Antenne

Uit B&G Wiki

Zonder antenne geen ontvangst

De antenne dient om radio- en televisie- en andere communicatiesignalen op te pikken die door zenders zijn uitgestraald. Vroeger maakte men gebruik van lange draden die het zwakke signaal naar de ontvanger voerden. De voortschrijdende techniek maakt het gebruik van kleinere antennes mogelijk. Er zijn antennes in diverse uitvoeringen. De meest eenvoudige is nog steeds een draad die in de kamer langs het plafond gespannen kan worden. Die worden echter niet meer gezien tegenwoordig. Een andere eenvoudige antenne is de sprietantenne zoals die op de auto en schepen te vinden is. Dan hebben we de “hark”, met de soortnaam Yagi antenne, dat is een antenne met allemaal dwarsstaafjes, verder hebben we de satellietschotel, een raamantenne, de fietswielantenne, de in de radio ingebouwde ferrietantenne, de loop-antenne, de log periodische antenne en dan de actieve antenne. Zie ook fase gestuurde antenne.

techniek

Om zo gevoelig mogelijk te zijn voor een bepaald signaal is het belangrijk dat de antenne bepaalde afmetingen heeft. Kenners zeggen dat de antenne in resonantie moet zijn met de frequentie van het signaal. Een draadantenne is goed wanneer de lengte een kwart golflengte, of een veelvoud daarvan is van de draaggolf. Voor een spriet geldt dit ook. Is de mogelijkheid om voldoende lengte te realiseren beperkt of zelfs afwezig dan kan een antenne-verlengspoel uitkomst bieden. De lengte van de antenne wordt hierdoor vergroot maar door een deel ervan als een spoel uit te voeren wordt ruimte bespaard. Sommige antennes zijn rondom even gevoelig, zoals de sprietantenne die verticaal staat. Een yagi antenne, die een grote voor-achterverhouding heeft, is daardoor zeer richtinggevoelig en een draadantenne is net als de ferrietantenne het gevoeligst wanneer hij dwars staat op de richting van waar het signaal vandaan komt. Een raamantenne is een draadantenne die in een spoelvorm is gewikkeld.
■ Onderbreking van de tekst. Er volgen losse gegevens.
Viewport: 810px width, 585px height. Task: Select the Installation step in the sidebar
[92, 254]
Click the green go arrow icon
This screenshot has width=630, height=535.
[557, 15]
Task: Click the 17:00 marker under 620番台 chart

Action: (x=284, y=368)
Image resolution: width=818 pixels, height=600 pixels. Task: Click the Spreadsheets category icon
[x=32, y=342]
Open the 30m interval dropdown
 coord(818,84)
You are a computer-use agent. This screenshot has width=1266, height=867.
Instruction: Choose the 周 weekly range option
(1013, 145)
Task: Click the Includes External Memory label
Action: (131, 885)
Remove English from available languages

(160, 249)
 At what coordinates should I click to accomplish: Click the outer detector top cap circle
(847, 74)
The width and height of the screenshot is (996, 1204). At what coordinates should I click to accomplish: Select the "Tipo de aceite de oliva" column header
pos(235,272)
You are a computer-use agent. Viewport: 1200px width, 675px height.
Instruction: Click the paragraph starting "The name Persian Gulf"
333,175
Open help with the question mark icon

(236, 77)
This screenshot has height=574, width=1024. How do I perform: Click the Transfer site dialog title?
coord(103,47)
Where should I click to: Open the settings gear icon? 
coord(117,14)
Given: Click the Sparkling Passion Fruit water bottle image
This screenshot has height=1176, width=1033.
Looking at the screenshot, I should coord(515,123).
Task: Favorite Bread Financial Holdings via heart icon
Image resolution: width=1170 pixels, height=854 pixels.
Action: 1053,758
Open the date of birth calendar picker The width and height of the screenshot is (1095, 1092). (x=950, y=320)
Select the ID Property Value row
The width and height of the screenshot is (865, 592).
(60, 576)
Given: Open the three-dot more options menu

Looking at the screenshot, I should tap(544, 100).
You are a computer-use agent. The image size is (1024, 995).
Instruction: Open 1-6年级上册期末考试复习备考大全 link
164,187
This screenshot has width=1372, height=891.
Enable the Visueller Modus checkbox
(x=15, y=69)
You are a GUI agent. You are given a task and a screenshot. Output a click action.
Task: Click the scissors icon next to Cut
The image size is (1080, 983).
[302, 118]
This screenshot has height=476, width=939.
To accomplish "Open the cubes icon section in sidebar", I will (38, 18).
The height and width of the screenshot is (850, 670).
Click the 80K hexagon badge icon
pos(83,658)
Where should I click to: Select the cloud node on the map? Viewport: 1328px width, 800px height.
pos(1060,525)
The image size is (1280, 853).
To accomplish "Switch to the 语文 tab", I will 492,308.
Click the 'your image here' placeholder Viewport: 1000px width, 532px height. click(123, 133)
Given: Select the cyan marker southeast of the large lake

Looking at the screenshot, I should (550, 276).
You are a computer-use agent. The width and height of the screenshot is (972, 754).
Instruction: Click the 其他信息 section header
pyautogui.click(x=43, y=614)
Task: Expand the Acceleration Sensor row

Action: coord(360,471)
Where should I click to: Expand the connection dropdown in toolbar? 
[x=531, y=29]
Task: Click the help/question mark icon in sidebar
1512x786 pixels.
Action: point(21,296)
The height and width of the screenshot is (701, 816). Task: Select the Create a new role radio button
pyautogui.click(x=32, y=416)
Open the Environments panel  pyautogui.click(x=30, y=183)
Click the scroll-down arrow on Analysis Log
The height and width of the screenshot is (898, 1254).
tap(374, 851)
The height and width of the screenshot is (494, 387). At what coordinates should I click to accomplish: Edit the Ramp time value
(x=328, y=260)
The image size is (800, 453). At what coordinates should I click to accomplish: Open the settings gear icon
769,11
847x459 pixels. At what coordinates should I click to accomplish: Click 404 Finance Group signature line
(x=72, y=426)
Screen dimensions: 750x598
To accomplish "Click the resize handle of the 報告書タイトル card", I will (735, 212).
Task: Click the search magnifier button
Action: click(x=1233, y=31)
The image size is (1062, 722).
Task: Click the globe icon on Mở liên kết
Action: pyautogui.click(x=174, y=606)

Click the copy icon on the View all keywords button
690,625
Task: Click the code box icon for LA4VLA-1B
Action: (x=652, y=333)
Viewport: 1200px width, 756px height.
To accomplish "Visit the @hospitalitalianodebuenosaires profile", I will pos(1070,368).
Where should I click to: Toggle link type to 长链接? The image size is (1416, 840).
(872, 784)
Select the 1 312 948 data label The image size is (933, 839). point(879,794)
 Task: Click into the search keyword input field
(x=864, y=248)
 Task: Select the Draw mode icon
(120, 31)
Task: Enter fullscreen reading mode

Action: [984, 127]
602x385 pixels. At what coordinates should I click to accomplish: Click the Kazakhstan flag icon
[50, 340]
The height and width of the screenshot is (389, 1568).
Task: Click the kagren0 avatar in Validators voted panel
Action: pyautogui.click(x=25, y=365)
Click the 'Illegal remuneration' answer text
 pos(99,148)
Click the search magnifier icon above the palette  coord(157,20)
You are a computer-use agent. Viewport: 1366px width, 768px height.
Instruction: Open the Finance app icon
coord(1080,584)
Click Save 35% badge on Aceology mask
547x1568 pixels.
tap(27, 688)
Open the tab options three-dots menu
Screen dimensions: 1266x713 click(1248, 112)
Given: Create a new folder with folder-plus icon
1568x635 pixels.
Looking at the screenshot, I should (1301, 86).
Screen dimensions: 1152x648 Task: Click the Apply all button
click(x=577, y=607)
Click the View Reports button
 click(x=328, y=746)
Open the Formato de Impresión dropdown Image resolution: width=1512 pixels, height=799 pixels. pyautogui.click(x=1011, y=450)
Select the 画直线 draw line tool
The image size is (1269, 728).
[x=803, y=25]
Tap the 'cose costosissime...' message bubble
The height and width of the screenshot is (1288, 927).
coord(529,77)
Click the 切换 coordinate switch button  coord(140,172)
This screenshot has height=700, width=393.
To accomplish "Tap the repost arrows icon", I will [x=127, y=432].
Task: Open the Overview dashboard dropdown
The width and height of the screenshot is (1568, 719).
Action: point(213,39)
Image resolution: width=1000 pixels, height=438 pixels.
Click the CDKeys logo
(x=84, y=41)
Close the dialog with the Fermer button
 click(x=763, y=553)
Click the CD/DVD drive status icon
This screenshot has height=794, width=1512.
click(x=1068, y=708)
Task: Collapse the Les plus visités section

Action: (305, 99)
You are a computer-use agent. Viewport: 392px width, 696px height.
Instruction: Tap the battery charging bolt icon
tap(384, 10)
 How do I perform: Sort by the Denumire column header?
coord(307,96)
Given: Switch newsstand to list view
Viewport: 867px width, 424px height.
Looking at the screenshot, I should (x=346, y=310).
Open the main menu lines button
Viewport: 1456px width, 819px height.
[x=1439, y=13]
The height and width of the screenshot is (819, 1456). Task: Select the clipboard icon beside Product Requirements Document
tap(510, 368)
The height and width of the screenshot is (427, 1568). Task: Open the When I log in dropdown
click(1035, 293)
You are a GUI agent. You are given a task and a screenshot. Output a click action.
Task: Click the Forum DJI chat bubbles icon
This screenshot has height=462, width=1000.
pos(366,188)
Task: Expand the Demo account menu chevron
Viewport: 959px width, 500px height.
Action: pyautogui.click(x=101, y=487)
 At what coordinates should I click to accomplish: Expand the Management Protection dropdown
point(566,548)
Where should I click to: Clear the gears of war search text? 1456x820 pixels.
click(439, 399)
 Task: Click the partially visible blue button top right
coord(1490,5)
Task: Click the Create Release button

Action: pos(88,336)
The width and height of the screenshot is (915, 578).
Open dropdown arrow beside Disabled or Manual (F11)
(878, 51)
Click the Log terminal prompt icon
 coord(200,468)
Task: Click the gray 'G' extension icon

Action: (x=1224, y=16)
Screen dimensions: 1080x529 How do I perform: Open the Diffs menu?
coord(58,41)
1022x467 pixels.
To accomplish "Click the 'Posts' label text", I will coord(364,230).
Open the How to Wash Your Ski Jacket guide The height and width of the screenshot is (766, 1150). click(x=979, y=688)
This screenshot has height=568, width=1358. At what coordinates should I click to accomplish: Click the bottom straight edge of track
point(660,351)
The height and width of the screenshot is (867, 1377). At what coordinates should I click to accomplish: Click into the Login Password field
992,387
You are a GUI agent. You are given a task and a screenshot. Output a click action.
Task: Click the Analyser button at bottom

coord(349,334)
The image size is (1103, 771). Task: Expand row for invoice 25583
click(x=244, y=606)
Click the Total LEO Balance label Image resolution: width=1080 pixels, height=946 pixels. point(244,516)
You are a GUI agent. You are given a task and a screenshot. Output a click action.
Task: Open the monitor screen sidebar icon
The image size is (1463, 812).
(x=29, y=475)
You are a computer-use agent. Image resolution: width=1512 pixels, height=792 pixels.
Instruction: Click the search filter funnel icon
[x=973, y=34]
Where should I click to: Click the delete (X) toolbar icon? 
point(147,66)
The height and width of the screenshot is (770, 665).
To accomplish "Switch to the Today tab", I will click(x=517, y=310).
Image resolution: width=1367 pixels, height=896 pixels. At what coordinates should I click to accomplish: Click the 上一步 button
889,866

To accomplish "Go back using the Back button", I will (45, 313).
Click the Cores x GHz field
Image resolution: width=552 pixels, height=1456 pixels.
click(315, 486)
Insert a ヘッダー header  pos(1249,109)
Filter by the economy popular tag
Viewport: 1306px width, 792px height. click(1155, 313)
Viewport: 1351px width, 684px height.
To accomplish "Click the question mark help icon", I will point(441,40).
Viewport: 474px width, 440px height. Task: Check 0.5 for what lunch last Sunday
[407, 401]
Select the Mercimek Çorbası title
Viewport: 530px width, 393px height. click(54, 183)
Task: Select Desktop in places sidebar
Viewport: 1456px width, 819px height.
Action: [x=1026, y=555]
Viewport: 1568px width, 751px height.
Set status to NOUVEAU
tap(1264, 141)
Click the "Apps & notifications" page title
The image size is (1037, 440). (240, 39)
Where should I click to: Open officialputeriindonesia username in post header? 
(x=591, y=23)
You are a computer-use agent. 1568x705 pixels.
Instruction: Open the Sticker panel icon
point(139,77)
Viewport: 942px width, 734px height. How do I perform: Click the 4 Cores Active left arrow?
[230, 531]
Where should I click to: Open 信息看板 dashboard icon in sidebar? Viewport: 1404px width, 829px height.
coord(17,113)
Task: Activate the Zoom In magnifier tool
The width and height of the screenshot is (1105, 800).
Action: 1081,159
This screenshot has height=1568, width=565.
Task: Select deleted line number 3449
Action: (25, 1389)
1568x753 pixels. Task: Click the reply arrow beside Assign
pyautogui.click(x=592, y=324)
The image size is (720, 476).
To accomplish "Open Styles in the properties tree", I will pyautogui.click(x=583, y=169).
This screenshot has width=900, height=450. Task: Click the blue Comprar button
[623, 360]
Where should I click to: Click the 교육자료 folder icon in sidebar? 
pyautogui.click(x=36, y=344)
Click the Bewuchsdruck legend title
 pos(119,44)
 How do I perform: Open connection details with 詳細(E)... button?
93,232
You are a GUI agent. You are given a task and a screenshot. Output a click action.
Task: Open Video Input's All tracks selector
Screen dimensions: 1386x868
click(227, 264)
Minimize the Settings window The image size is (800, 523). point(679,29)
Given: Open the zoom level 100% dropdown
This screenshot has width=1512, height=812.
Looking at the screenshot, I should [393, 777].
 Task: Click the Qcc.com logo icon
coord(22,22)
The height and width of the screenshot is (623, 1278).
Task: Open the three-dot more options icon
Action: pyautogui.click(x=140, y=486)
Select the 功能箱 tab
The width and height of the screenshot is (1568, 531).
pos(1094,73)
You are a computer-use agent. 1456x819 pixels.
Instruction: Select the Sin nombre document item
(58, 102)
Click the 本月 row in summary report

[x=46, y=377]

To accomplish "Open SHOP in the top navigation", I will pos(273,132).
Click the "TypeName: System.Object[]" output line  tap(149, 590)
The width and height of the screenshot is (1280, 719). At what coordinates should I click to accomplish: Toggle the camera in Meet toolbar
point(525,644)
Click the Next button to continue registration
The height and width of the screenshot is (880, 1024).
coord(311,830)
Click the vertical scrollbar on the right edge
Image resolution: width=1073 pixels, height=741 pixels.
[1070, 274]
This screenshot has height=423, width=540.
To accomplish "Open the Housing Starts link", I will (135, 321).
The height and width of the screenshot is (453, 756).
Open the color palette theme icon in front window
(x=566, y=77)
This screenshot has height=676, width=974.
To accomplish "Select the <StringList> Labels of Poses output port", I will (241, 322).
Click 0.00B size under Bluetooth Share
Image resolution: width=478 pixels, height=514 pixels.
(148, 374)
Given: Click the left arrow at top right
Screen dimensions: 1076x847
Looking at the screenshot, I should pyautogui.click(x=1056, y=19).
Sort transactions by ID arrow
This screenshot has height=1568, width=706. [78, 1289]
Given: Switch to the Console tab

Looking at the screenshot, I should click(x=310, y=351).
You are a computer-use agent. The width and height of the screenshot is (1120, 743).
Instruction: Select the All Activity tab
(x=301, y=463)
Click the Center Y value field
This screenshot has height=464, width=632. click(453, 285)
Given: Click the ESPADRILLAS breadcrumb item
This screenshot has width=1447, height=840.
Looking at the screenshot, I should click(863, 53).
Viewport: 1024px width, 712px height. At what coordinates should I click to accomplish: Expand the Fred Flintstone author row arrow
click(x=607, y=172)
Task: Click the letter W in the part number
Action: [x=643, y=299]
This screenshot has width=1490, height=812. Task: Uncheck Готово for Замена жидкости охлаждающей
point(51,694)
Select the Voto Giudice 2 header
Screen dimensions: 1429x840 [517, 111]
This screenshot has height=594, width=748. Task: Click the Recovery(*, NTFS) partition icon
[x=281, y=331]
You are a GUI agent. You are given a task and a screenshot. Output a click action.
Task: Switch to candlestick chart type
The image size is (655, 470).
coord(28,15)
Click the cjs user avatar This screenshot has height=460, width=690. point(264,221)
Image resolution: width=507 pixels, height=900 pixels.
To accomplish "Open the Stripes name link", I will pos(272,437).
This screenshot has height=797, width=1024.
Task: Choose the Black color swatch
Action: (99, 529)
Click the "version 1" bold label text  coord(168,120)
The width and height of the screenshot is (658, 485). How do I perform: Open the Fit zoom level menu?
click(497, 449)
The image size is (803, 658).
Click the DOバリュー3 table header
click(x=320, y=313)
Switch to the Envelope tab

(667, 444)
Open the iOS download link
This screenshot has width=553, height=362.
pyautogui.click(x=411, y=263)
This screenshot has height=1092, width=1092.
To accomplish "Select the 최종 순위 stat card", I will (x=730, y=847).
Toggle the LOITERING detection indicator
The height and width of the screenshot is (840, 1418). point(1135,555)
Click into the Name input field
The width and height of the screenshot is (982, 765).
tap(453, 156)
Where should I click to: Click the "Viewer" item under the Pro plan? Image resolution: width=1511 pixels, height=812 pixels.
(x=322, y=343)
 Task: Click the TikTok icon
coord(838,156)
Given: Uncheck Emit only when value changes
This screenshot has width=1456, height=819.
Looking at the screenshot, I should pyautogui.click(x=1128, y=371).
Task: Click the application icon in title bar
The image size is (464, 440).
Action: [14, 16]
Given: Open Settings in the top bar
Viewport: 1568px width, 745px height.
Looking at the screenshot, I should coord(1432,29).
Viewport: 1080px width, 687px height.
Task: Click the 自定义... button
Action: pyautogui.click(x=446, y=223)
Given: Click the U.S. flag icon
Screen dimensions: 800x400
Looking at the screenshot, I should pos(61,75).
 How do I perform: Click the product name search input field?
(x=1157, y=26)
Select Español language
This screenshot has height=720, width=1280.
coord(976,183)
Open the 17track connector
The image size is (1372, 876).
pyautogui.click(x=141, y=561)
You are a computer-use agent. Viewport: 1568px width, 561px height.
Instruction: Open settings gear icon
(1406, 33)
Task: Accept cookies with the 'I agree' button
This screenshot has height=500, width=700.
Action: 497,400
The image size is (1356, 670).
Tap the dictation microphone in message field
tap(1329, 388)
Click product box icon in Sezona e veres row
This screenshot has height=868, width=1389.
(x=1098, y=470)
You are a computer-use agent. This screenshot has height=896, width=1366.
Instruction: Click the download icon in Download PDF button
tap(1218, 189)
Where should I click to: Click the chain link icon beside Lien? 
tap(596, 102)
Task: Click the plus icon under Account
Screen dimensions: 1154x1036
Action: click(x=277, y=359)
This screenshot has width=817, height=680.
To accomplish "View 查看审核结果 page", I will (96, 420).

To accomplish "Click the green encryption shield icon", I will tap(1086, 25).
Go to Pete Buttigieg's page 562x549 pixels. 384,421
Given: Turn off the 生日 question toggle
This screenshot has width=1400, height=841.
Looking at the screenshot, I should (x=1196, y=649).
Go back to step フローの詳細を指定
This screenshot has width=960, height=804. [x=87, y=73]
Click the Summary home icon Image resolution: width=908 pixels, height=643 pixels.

De gevoeligheid van de antenne, de zogenaamde antennewinst wordt uitgedrukt in de term decibel (dBd).

De actieve antenne is voorzien van een aan de antenne bevestigd versterkertje dat het antennesignaal al versterkt voor het de kabel naar de ontvanger ingaat.

Omgekeerd kan de antenne ook dienen om een signaal uit te stralen. Daarvoor geldt nog meer dat de antenne-afmetingen goed dienen te zijn afgestemd op het uit te zenden signaal. Bij zenders heeft men namelijk rekening te houden met staande golven.

bijzonder

Het zal na het bovenstaande vreemd klinken maar het is mogelijk met een ondergrondse antenne ontvangst te hebben en goed signaal uit te zenden. In het begin van de twintigste eeuw worden proeven gedaan met een ondergrondse antenne. Een in die dagen vooraanstaand Engelse radio-amateur (call sign eg 6PG-SK) experimenteert in 1925 met een draad van 20 meter die vijfenzeventig centimeter onder een tuinpad begraven ligt. Hij monteert de draad op glazen isolatoren, dekt de draad af met halfronde dakpannen en vult de uitgegraven sleuf weer met zand. De antenne ligt zo in een luchtkoker onder het tuinpad. De resultaten zijn verrassend. Signalen in de korte golf, onder 1000 meter golflengte worden goed opgevangen, er zijn weinig stoorsignalen en hij merkt op dat het signaal standvastiger is dan dat van een luchtdraadantenne. Naarmate de golflengte toeneemt verzwakt het opgevangen signaal. Boven de 1000 meter golflengte is geen ontvangst meer mogelijk. De signalen die ontvangen worden komen uit heel Europa, Amerika, Azië en Australië. Ook het zenden via deze ondergrondse antenne levert bevredigende signalen op. In zijn beschrijving van de experimenten spreekt de Engelse amateur zijn dank uit aan onder anderen de Nederlandse amateurs die hem in zijn proefnemingen hebben bijgestaan.